REPUBLIKA.CO.ID, IDLIB -- Pemimpin kelompok pemberontak yang menguasai sebagian besar barat laut Suriah menjadi terkenal selama dekade terakhir, dengan mengeklaim melakukan pengeboman mematikan, mengancam balas dendam terhadap pasukan Barat, dan mengirim polisi agama untuk menindak wanita yang dianggap berpakaian tidak sopan. Saat ini pria yang dikenal sebagai Abu Mohammed al-Golani berusaha keras untuk menjauhkan kelompoknya, Hayat Tahrir al Sham, yang dikenal sebagai HTS, dari bayang-bayang masa lalu Alqaeda.
Kelompok HTS kini aktif menyebarkan pesan pluralisme dan toleransi beragama. Sebagai bagian dari rebranding kelompok tersebut, al-Golani menindak faksi-faksi ekstremis dan membubarkan polisi agama yang terkenal kejam.
Untuk pertama kalinya dalam lebih dari satu dekade, umat kristen melakukan misa di sebuah gereja yang telah lama ditutup di Provinsi Idlib. Dalam sebuah pertemuan dengan peujabat agama dan pejabat lokal, Al-Golani mengatakan bahwa hukum Islam tidak boleh dipaksakan.
“Kami tidak ingin masyarakat menjadi munafik sehingga mereka beribadah saat melihat kami, dan tidak melakukan (ibadah) setelah kami pergi,” kata al-Golani.
Al-Golani merujuk ke Arab Saudi, yang telah melonggarkan kontrol sosialnya dalam beberapa tahun terakhir setelah puluhan tahun menerapkan aturan syariat yang ketat. Perubahan ini muncul saat kelompok al-Golani semakin terkucil.
Negara-negara yang pernah mendukung pemberontak dalam perang saudara di Suriah sedang memulihkan hubungan dengan Presiden Suriah Bashar Assad. Arab Saudi, yang pernah menjadi musuh Assad, berbalik arah dan memimpin upaya untuk kembali merangkul Suriah ke Liga Arab setelah 12 tahun isolasi regional.

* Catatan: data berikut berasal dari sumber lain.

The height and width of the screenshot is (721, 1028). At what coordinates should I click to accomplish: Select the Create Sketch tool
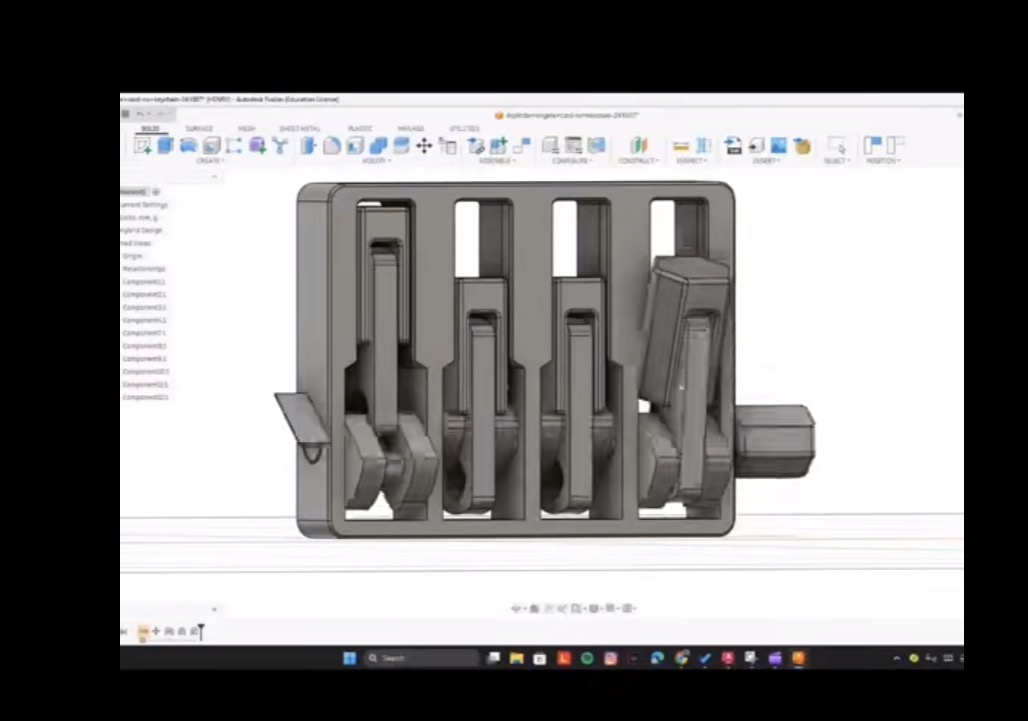click(x=142, y=145)
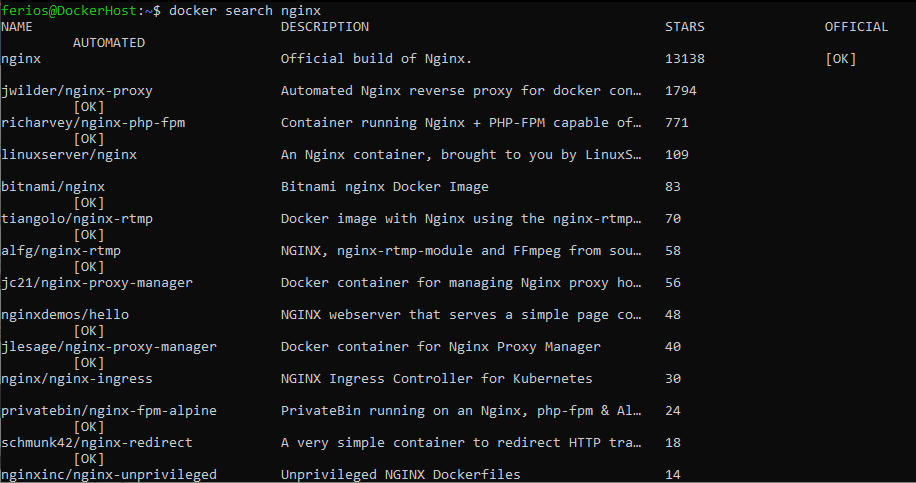Viewport: 916px width, 483px height.
Task: Click the star count 13138
Action: 685,59
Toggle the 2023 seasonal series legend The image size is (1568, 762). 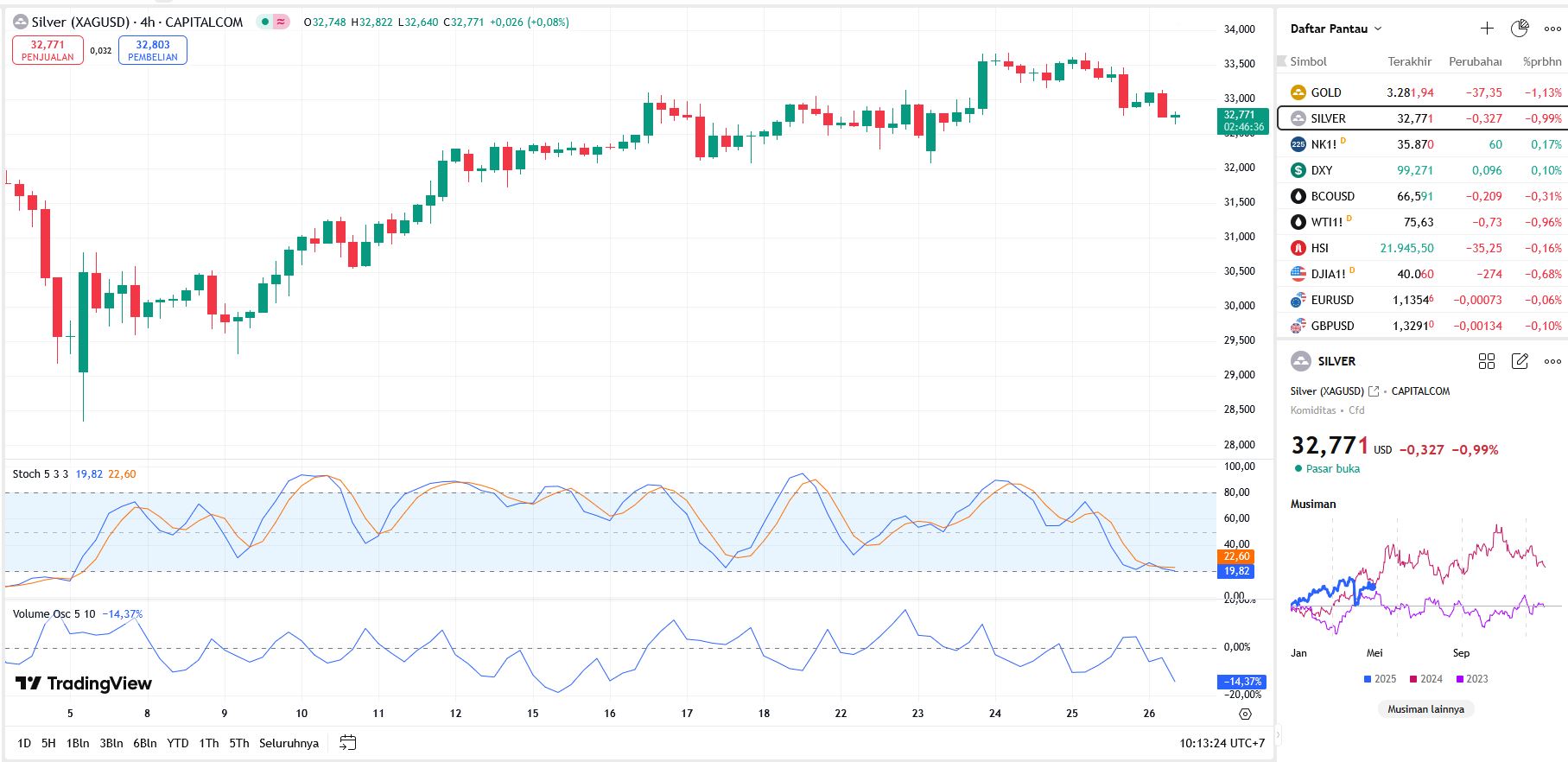(x=1471, y=679)
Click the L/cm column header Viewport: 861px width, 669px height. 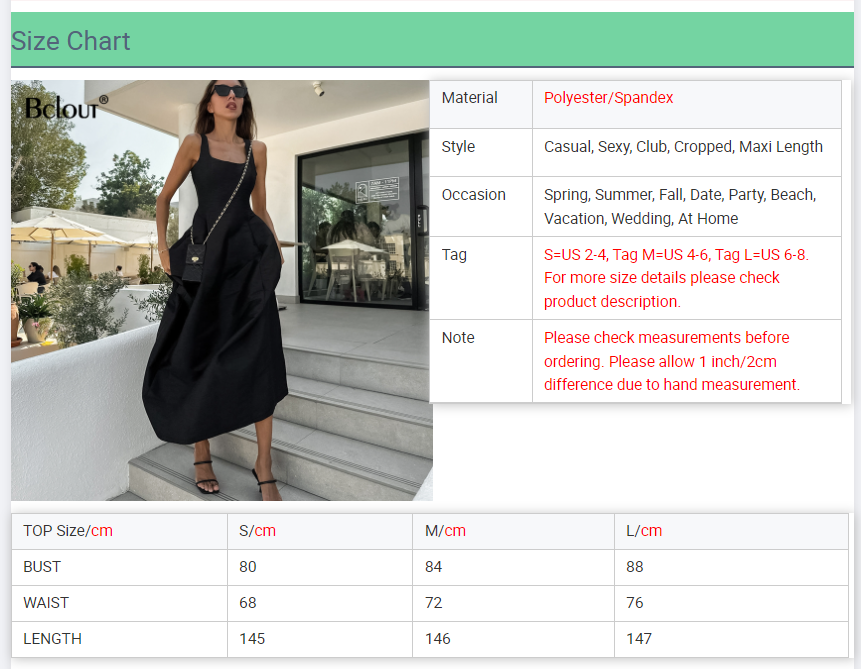pos(644,531)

Bahkan Turki, yang merupakan negara pendukung utama kelompok oposisi bersenjata di Suriah, telah mengisyaratkan pergeseran. Pekan lalu, menteri luar negeri Turki bertemu dengan menteri luar negeri Suriah di Moskow. Ini adalah pertemuan pertama sejak 2011.
Menteri luar negeri Rusia dan Iran, yang merupakan sekutu utama Assad, juga hadir dalam pertemuan itu. Pertemuan tersebut menandai langkah signifikan menuju pemulihan hubungan antara Damaskus dan Ankara.

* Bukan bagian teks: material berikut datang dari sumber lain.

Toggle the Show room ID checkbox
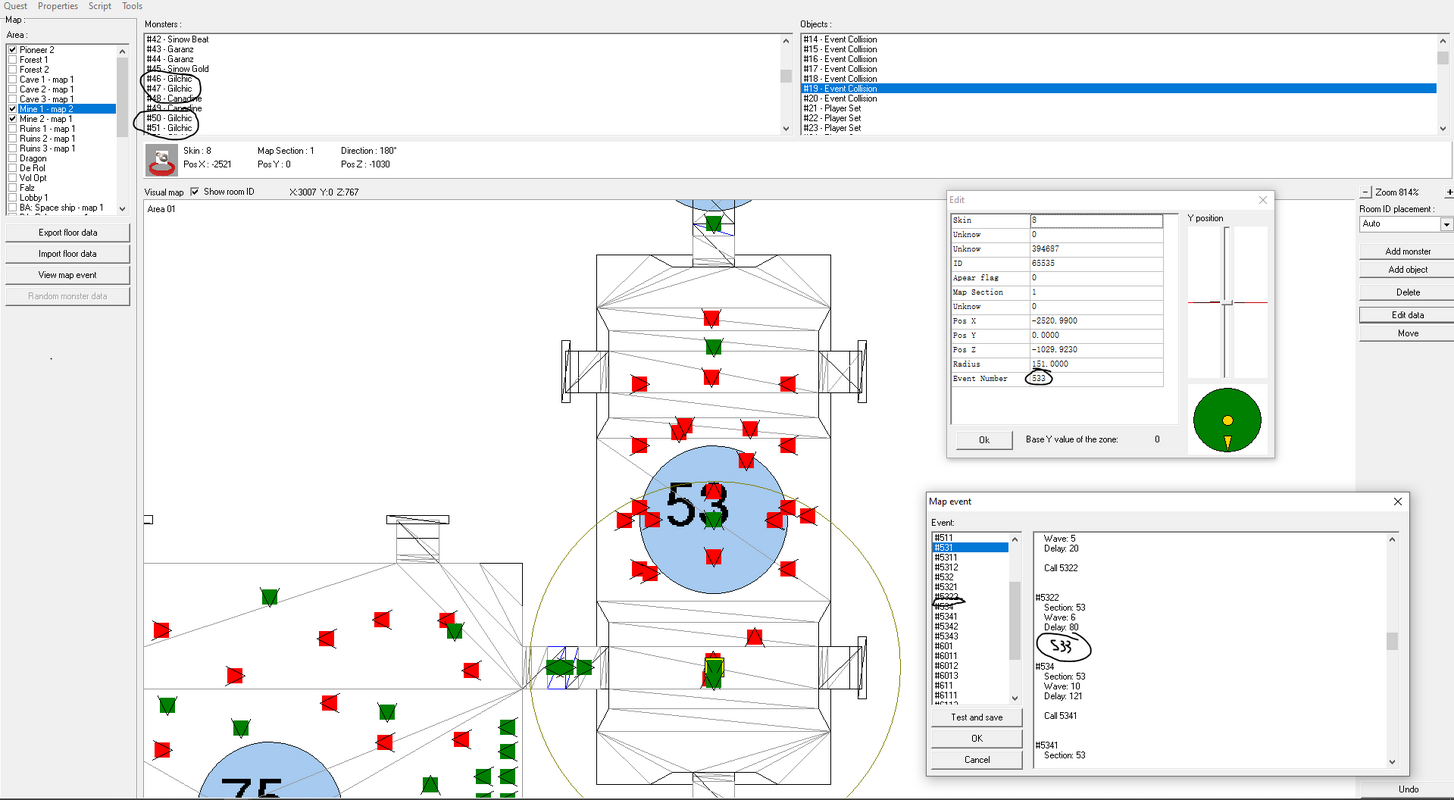 pos(195,192)
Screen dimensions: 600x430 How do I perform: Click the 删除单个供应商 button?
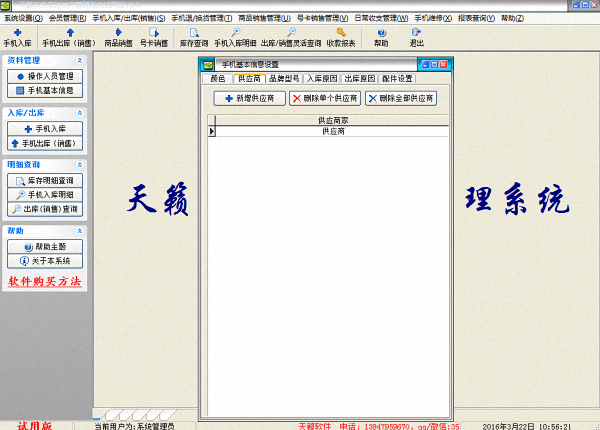click(x=325, y=98)
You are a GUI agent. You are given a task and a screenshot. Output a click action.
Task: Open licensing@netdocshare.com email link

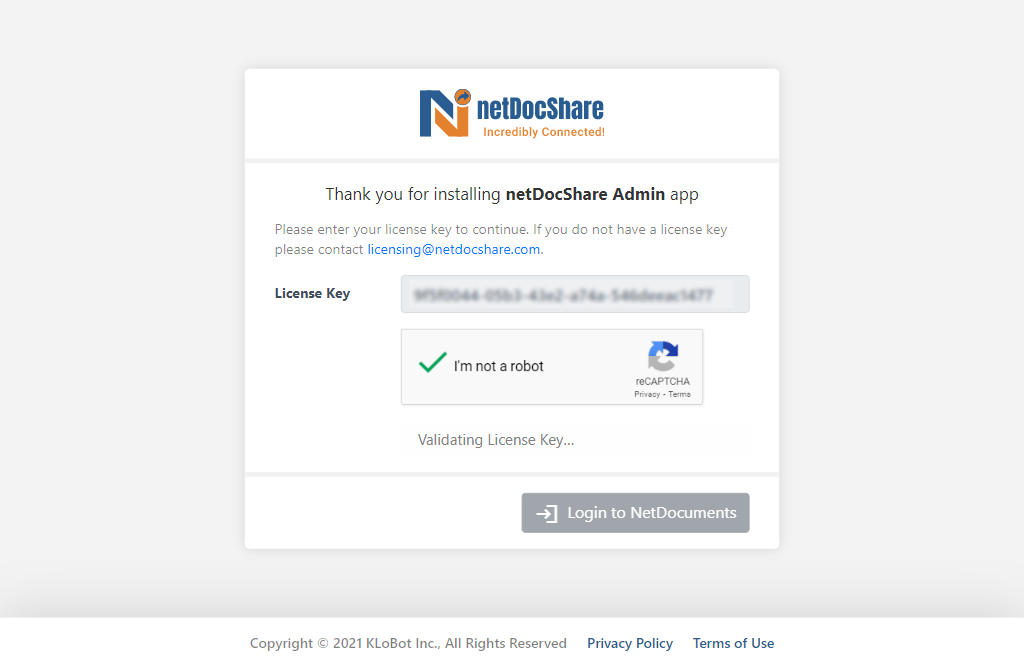[x=454, y=250]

Pada saat yang sama, Amerika Serikat menganggap HTS sebagai kelompok teroris dan telah menawarkan hadiah senilai 10 juta dolar AS untuk informasi tentang keberadaan al-Golani. PBB juga menetapkan HTS sebagai organisasi teroris. Awal bulan ini, AS dan Turki menjatuhkan sanksi terhadap dua orang yang diduga mengumpulkan uang untuk kelompok militan, termasuk HTS.

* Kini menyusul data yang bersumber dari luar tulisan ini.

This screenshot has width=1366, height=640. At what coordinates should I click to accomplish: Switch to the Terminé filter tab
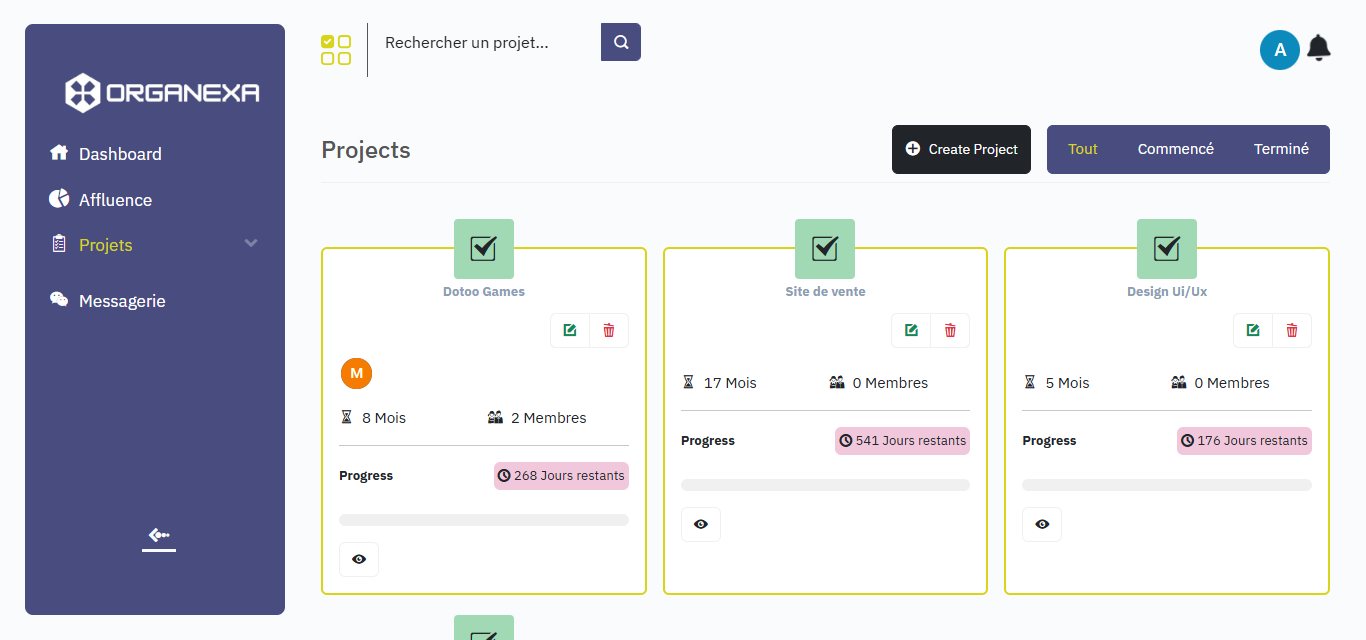1281,148
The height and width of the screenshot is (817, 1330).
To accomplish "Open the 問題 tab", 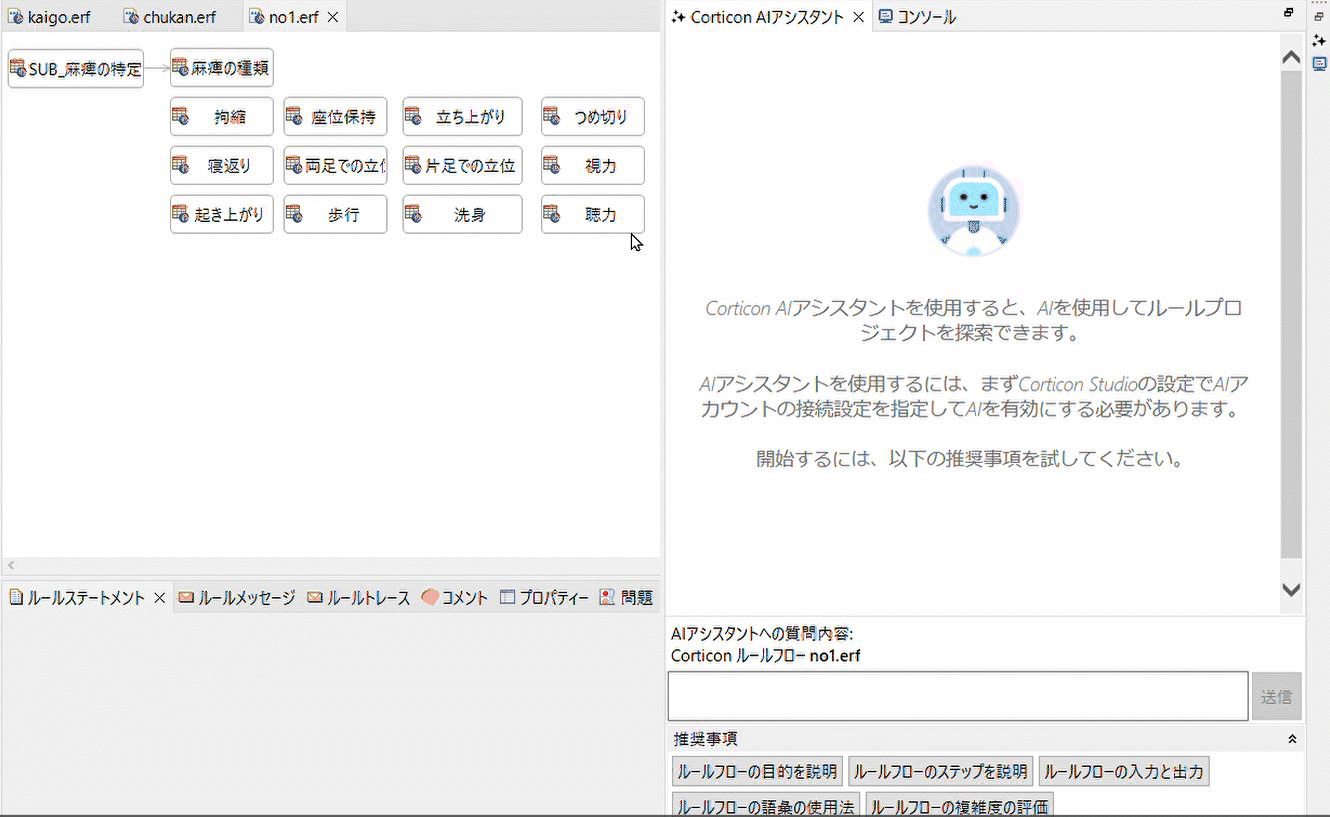I will click(627, 598).
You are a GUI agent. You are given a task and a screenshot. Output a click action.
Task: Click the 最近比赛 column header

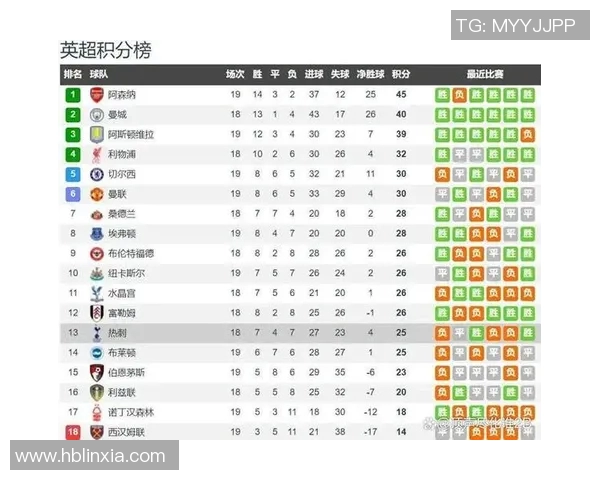485,74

Al-Golani menjadi sorotan ketika bulan-bulan awal pemberontakan Suriah pada tahun 2011, saat dia menjadi pemimpin cabang Alqaeda di Suriah, yang pada saat itu dikenal sebagai Front Nusra. Militan dan pejabat tinggi dari Alqaeda Osama bin Laden bergerak ke basis operasi kelompok di Suriah utara, dan banyak dari mereka kemudian tewas dalam serangan AS.
Pada Juli 2016, Front Nusra mengubah namanya menjadi Front Fatah al-Sham dan mengatakan telah memutuskan hubungan dengan Alqaeda, yang dianggap oleh banyak orang sebagai upaya untuk memperbaiki citranya. Fatah al-Sham kemudian bergabung dengan beberapa kelompok lain dan menjadi Hayat Tahrir al Syam.
Selama periode itu, al-Golani menunjukkan wajahnya di depan umum untuk pertama kalinya. Dia mengubah gaya berpakaiannya dari turban dan jubah putih menjadi kemeja dan celana panjang. Pejuangnya mengejar militan kelompok ISIS yang melarikan diri ke Idlib setelah kekalahan mereka dan menindak Horas al-Din atau Penjaga Agama, yaitu kelompok militan lain yang mencakup anggota garis keras Alqaeda yang memisahkan diri dari HTS.
Namun, perubahan citra publik al-Golani tampaknya tidak mengesankan Pemerintah AS.